▸ Selection
In a subsequent hearing, the presiding federal Judge Liles Burke took the Assistant U.S. Attorney who signed off on the subpoena to task. He asked of him, “What changed between this subpoena that you filed in good faith today, when it appears you are asking for 1 percent of what you were originally asking?” The judge added that when he looked at the initial subpoena, he saw it as “vastly overbroad and unduly burdensome,” and wondered, “how in the world could what the Department of Justice is asking for possibly be relevant to this case and its outcome?”
After all, what does a group’s lobbying for legislation have to do with the constitutionality of the legislation? The AUSA hemmed and hawed, essentially arguing the government felt the heat from critics, and that it had expected Eagle Forum to bargain.
Judge Burke said that a DOJ in a future administration could well make the same intrusive, fishing expedition requests of leftist groups lobbying for legislation, like the Southern Poverty Law Center, or ACLU. “Is that where you think the Department of Justice thinks we need to go in this country?” the judge asked.
Days later, Judge Burke quashed the subpoena, citing the “Government’s own conduct,” and noting that its “eleventh-hour ‘narrowing’” showed its illegitimacy. The DOJ’s loss is a win for Eagle Forum, and America, but it suggests a level of politicization and weaponization we’ve covered repeatedly that renders the DOJ perhaps beyond repair.
If the next Congress and/or president don’t do something about it, we risk seeing the rule of law perish.

▸ Supplied data
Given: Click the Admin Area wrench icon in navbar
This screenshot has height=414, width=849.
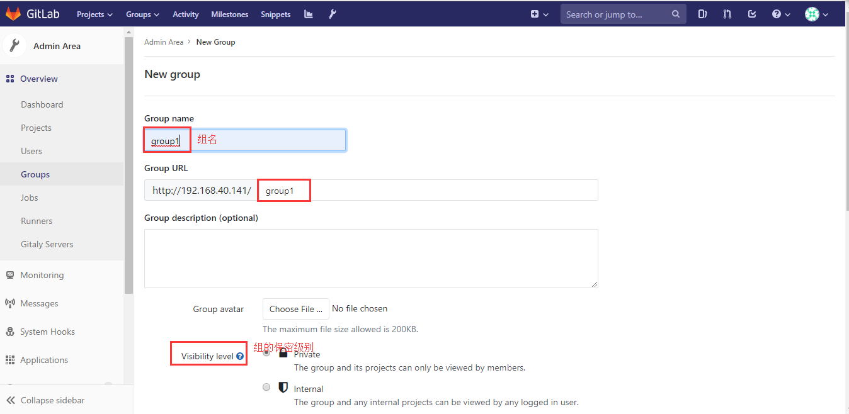Looking at the screenshot, I should [x=333, y=14].
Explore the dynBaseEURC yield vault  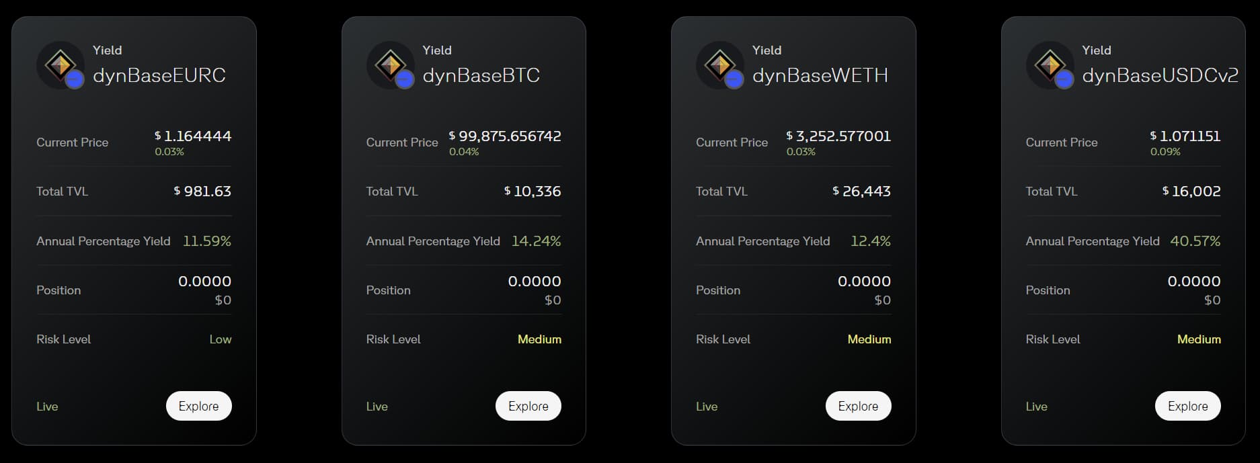click(198, 406)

▸ Problem to solve
In the subpoena excerpt, which two groups did Judge Burke name as possible targets of similar requests from a future administration's Justice Department?

▸ Correct response
The Southern Poverty Law Center and the ACLU.